Mister Moderator, thanks for all the great pix.
 
Re: Columbus Center

If I lived on Cortes Street I would be quite unhappy to see that outside my front door, with no prospect of the development being completed.
 
Re: Columbus Center

In the article below, which appeared in yesterday's Boston Globe, ubiquitous Columbus Center Critic Ned Flaherty is identified as an "urban planner". Perhaps my memory has failed me, but I didn't think that Ned was an urban planner by profession. If I am correct that Ned is not an urban planner, and I apologize if I'm mistaken, what gave the reporter such an idea? Shades of corkscrew landings and sniper fire...

Neighbors lament Columbus mess
By Christina Pazzanese, Globe Correspondent | April 20, 2008

News that the ill-fated Columbus Center project has once again stalled over financing problems has residents of Back Bay, Bay Village, and the South End questioning whether they'll be stuck indefinitely with an abandoned mess that cuts an ugly swath through their neighborhoods.

Jessica Hoffman Davis, president of the Pope Condominium building on Columbus Avenue, said that like many, she hopes the project hasn't been permanently derailed.

"It took a long time for people to get used to the idea, it's been so beleaguered," she said, adding that she thinks neighbors are feeling a little shortchanged.

Last month, developers of the $800 million hotel, retail, and luxury condominium project planned to be built over the Mass. Pike between Tremont and Clarendon streets asked the Turnpike Authority to approve an 18-month moratorium on construction work in order to sort out financing or ride out tough economic times.

Early this month, the state pulled back $10 million in grant funding.

A prior request for another $10 million in state funding was initially approved last year but never given out.

Mayor Thomas M. Menino toured Cortes Street in Bay Village on April 10, assuring residents that once the project's status becomes clearer in the next few weeks, the city would take steps to make sure the project's staging areas are properly cleaned up during the delay.

"Before they approve any delays, the developer should have the common courtesy to restore the neighborhood to a useable form," said Anthony Gordon, a developer and Stanhope Street resident who served on a citizens advisory committee in the early days of the project.

Gordon says while neighbors have been very cooperative about the ongoing construction, the loss of sidewalk access and on-street parking because of project fencing has really hurt nearby restaurants.

"At a bare minimum, the Turnpike and the city owe us to get the boundaries of the site intact," he said.

**COLLECTED DATA:**
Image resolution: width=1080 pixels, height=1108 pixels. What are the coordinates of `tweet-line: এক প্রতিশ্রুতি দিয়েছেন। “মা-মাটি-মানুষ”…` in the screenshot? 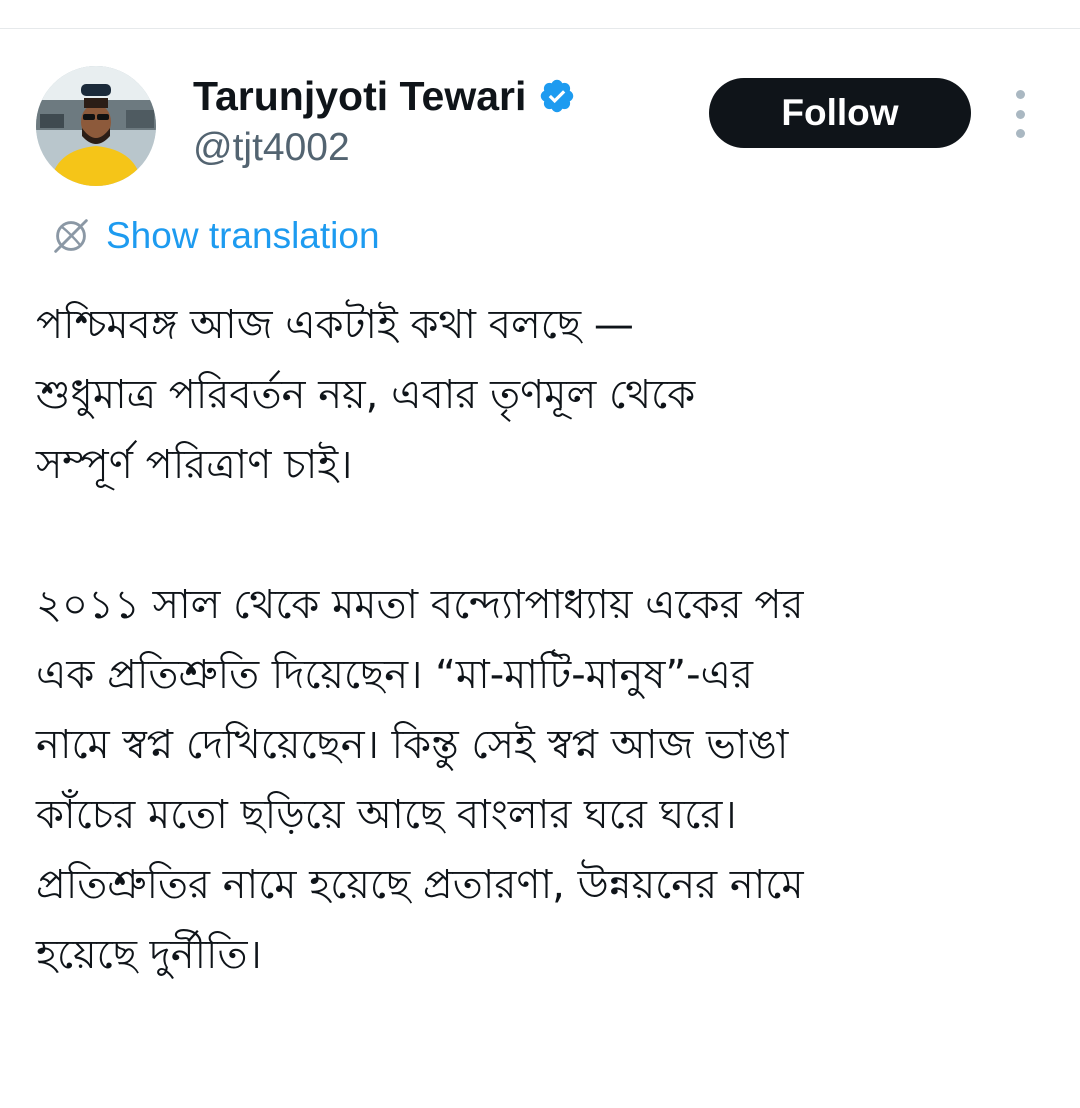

**WHAT THIS TASK INVOLVES:** Substitute "architect" for each "urban planner" in the Columbus Center text between "In the article" and "through their neighborhoods.", inclusive, and return that stretch.

**RESULT:**
In the article below, which appeared in yesterday's Boston Globe, ubiquitous Columbus Center Critic Ned Flaherty is identified as an "architect". Perhaps my memory has failed me, but I didn't think that Ned was an architect by profession. If I am correct that Ned is not an architect, and I apologize if I'm mistaken, what gave the reporter such an idea? Shades of corkscrew landings and sniper fire...

Neighbors lament Columbus mess
By Christina Pazzanese, Globe Correspondent | April 20, 2008

News that the ill-fated Columbus Center project has once again stalled over financing problems has residents of Back Bay, Bay Village, and the South End questioning whether they'll be stuck indefinitely with an abandoned mess that cuts an ugly swath through their neighborhoods.